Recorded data
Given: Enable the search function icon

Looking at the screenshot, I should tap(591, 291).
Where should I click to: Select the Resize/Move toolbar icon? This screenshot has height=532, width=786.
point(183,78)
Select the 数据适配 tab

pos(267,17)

## Work order
Reproduce each entry above character for character.

## Solved exercise
Given: Enable the search function icon

Looking at the screenshot, I should tap(591, 291).
Where should I click to: Select the Resize/Move toolbar icon? This screenshot has height=532, width=786.
point(183,78)
Select the 数据适配 tab

pos(267,17)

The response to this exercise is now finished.